Tuesday 22 December 2015

A reminder that hops don't equal bitterness

Many beer lovers know that hops and bitterness aren't the same thing – you can get bitterness from several other sources, including herbs and roasted grain, and hops are also important for flavour and aroma – but it seems others don't realise this.

Two things brought this to mind recently: first, the claim by US brewery Dogfish Head to have brewed “the hoppiest beer ever documented” when what they meant was the most bitter, and then quite unexpectedly a bottle of Guinness's pitch at the craft lager market, Hop House 13. The latter was developed by Guinness's pilot brewers at The Brewers Project, like the Dublin Porter, West Indies Porter and Golden Ale before it, and like them it has of course migrated to the main brewery for mass production.

Hop House 13 arrived as a freebie from Guinness's PR company, along with a suitably-branded glass and even an engraved wooden beermat – there is nothing subtle about the branding here! Named after a storeroom at the St James's Gate brewery in Dublin, Hop House 13 has been on limited release for a little while (I'd seen a few mentions from Irish beer bloggers, for instance) but apparently they're now preparing a big push for it.

So what's it like, and why the hops & bitterness references? Well, it's hoppy – the underlying beer is a typical malty-sweet Eurolager with notes of sweetcorn, but there's a rich hoppy-herbal layer of flavour over the top, with hints of peach, lemon and hay, and that resinous quality you get from a sack of dried hops. What there isn't is anything much in the way of bitterness.

It's pretty good, and rather better than the average Eurolager, but to my palate it seems a bit two-dimensional, as if they've taken a regular beer and layered a swathe of flavour onto it. And after a bit of pondering, I reckon that it shows how the big brewers are targeting craft – in this case, with a flavoured-up beer that is clearly not your average macro lager, yet isn't going to frighten the horses.

So while I've had far better hoppy lagers – for example, Trainings Lager from Hannover's Mashsee Brewery, or India Pale Lager from Redwell in Norwich – I can still see Hop House 13 doing pretty well.

Thursday 3 December 2015

Two years of Fourpure

It's amazing how much can happen in two years.

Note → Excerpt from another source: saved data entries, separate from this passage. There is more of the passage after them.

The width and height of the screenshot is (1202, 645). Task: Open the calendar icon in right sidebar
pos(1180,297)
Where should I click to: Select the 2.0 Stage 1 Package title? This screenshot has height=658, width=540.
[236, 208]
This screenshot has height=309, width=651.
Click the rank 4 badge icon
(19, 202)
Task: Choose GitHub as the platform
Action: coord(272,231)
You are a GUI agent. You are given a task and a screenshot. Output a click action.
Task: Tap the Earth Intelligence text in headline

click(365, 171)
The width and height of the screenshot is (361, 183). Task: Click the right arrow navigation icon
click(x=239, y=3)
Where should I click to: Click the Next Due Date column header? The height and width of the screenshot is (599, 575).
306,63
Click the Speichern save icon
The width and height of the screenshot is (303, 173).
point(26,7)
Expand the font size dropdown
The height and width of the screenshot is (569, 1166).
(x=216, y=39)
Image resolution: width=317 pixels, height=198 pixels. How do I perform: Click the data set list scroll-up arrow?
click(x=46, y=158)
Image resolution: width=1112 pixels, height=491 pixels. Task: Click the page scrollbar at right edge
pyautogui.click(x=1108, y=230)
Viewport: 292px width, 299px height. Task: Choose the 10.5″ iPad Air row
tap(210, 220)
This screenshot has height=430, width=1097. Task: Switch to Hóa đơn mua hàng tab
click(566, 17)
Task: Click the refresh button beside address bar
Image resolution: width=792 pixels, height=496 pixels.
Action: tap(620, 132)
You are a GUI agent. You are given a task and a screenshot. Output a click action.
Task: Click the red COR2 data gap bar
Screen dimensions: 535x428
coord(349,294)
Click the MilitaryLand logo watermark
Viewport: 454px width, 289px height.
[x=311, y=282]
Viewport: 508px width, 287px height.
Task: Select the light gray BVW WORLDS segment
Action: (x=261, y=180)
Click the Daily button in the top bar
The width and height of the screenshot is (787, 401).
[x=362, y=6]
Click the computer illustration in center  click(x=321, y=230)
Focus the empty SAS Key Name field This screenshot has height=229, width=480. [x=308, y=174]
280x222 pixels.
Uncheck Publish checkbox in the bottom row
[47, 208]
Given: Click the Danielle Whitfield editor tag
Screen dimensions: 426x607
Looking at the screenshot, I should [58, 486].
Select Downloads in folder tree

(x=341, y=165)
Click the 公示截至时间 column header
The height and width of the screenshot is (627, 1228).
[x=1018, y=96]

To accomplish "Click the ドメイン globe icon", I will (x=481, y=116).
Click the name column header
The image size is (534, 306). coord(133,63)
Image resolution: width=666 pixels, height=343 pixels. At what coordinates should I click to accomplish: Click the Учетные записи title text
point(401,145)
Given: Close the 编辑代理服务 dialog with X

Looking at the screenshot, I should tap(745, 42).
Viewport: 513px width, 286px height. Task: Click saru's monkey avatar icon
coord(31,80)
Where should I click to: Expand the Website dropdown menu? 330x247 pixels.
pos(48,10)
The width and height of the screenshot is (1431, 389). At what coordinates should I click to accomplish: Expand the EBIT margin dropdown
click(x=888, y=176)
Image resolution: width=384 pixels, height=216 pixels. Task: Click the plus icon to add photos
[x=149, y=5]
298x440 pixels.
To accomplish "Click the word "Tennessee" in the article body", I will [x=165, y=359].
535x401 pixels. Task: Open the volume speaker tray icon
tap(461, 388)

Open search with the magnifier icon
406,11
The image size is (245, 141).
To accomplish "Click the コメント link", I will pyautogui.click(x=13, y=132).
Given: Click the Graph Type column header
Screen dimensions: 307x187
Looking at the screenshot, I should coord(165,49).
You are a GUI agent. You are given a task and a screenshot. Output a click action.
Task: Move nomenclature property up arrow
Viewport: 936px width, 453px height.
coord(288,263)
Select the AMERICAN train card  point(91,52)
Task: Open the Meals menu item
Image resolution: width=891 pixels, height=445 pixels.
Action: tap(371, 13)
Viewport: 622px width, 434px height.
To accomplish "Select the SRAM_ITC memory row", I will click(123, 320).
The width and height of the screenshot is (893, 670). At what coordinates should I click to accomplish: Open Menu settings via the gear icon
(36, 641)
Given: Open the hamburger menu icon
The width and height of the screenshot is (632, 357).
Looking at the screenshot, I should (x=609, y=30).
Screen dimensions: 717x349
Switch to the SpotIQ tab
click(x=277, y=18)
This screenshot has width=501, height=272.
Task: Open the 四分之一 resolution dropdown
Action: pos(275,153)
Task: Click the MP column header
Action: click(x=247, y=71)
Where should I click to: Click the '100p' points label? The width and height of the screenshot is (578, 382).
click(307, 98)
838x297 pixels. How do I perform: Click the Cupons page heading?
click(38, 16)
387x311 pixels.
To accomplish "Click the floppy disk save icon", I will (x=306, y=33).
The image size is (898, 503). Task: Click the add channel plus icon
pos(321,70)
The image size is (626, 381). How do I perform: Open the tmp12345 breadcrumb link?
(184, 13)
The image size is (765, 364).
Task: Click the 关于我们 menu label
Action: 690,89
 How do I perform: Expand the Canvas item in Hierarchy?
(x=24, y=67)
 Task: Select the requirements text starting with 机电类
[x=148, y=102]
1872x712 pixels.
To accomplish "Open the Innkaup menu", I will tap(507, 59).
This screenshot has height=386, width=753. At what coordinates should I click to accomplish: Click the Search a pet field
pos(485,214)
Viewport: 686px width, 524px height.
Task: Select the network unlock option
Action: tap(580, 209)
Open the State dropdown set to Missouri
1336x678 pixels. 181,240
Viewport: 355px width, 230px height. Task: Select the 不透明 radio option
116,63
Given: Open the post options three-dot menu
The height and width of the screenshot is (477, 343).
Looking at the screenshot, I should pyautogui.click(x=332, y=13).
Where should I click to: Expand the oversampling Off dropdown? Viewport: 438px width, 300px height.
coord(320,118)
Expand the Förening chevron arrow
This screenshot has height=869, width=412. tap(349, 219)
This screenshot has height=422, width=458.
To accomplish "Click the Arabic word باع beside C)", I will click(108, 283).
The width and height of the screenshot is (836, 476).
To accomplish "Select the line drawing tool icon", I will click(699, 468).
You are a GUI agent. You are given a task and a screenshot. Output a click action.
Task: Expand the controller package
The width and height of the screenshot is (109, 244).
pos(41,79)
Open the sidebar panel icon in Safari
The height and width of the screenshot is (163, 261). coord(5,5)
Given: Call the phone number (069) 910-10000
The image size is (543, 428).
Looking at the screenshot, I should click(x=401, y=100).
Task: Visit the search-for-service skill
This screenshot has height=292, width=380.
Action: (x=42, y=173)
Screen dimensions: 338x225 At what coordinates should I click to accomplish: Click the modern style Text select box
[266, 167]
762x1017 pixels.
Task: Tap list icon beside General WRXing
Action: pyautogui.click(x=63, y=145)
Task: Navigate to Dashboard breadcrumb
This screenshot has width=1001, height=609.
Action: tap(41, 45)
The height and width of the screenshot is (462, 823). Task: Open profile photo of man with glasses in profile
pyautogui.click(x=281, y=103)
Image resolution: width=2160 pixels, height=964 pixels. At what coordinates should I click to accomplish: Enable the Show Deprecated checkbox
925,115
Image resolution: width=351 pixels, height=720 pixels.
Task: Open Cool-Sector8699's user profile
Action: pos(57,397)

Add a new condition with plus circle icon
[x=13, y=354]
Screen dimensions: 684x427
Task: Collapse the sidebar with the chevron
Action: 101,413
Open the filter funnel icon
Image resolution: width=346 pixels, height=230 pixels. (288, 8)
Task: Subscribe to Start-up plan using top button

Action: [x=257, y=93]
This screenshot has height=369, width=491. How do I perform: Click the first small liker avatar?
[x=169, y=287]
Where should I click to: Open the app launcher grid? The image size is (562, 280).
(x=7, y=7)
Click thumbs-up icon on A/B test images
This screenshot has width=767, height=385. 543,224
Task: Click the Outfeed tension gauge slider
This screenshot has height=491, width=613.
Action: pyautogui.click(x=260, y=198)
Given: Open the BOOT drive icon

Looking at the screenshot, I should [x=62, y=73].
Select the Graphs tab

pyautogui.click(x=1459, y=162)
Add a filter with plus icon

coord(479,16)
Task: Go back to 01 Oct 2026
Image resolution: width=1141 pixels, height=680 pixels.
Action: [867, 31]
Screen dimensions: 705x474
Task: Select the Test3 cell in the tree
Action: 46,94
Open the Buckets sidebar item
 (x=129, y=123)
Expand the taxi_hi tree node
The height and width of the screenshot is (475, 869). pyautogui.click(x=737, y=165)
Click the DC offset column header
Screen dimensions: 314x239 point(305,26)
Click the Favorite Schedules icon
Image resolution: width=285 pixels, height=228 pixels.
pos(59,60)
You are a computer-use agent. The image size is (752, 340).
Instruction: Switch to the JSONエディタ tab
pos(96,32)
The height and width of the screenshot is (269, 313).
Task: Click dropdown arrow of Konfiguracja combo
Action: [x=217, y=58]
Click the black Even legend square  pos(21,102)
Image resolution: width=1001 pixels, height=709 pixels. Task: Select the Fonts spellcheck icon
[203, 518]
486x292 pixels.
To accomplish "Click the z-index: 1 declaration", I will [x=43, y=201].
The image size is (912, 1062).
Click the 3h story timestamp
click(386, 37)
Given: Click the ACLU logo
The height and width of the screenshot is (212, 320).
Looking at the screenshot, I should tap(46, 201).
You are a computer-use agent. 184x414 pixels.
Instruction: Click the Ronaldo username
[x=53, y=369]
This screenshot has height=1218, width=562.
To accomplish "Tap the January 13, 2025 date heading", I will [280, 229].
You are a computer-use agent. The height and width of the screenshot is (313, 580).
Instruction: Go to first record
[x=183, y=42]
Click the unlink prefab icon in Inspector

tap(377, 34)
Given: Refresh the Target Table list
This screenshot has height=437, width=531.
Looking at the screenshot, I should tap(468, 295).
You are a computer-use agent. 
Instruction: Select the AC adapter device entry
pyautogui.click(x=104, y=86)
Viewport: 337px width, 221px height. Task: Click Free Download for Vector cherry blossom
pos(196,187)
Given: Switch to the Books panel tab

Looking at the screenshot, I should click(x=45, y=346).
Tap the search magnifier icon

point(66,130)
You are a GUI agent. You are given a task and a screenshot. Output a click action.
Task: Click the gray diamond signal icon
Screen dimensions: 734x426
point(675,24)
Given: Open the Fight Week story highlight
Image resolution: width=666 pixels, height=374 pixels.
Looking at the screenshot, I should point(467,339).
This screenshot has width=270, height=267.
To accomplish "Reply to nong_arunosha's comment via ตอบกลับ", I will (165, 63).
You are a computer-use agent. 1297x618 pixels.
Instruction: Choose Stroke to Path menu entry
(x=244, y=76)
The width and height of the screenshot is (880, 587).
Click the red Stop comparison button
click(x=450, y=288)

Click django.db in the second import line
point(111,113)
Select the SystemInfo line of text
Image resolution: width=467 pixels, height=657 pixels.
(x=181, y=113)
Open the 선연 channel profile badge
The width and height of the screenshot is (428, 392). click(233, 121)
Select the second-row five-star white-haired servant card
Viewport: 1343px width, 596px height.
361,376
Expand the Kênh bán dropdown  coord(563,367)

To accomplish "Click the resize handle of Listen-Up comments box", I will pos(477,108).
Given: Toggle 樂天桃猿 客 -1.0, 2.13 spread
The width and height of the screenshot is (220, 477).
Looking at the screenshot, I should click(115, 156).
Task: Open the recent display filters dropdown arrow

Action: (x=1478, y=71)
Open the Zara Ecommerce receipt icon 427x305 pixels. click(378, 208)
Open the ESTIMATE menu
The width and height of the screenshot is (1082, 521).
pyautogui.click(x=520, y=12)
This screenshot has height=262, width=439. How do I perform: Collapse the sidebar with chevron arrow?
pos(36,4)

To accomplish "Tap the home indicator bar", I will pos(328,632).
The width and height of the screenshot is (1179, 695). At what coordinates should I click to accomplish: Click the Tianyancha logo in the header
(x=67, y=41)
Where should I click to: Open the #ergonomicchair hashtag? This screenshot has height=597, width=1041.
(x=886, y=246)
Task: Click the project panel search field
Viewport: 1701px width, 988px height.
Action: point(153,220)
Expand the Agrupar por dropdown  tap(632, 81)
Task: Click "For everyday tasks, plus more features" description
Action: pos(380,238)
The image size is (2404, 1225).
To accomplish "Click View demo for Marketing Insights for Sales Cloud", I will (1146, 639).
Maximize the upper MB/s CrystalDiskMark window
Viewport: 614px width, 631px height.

A helpless newborn baby can turn into a determined, highly mobile and stroppy toddler, and a vast-seeming industrial unit with a shiny new brewkit looking very small and slightly lost at the back can turn into something so chock-full of stuff that it needs almost triple the floorspace.

Image used with permission of totalales.co.uk"
So when we turned up for an open-Saturday that was also both a party to mark Fourpure's second anniversary – not of its set-up, but of its first brew – and a launch for two new beers, the available space for guests was a mite crowded. It was also raining outside, which on the one hand forced everyone indoors but on the other presumably persuaded some people to stay at home and avoid adding to the crush.

Fortunately, everyone was in a good mood, even the toddler. And there's no passing traffic because Fourpure's at the back of an industrial estate where everything else is shut on at the weekend, so our only worries when she escaped outside were the puddles.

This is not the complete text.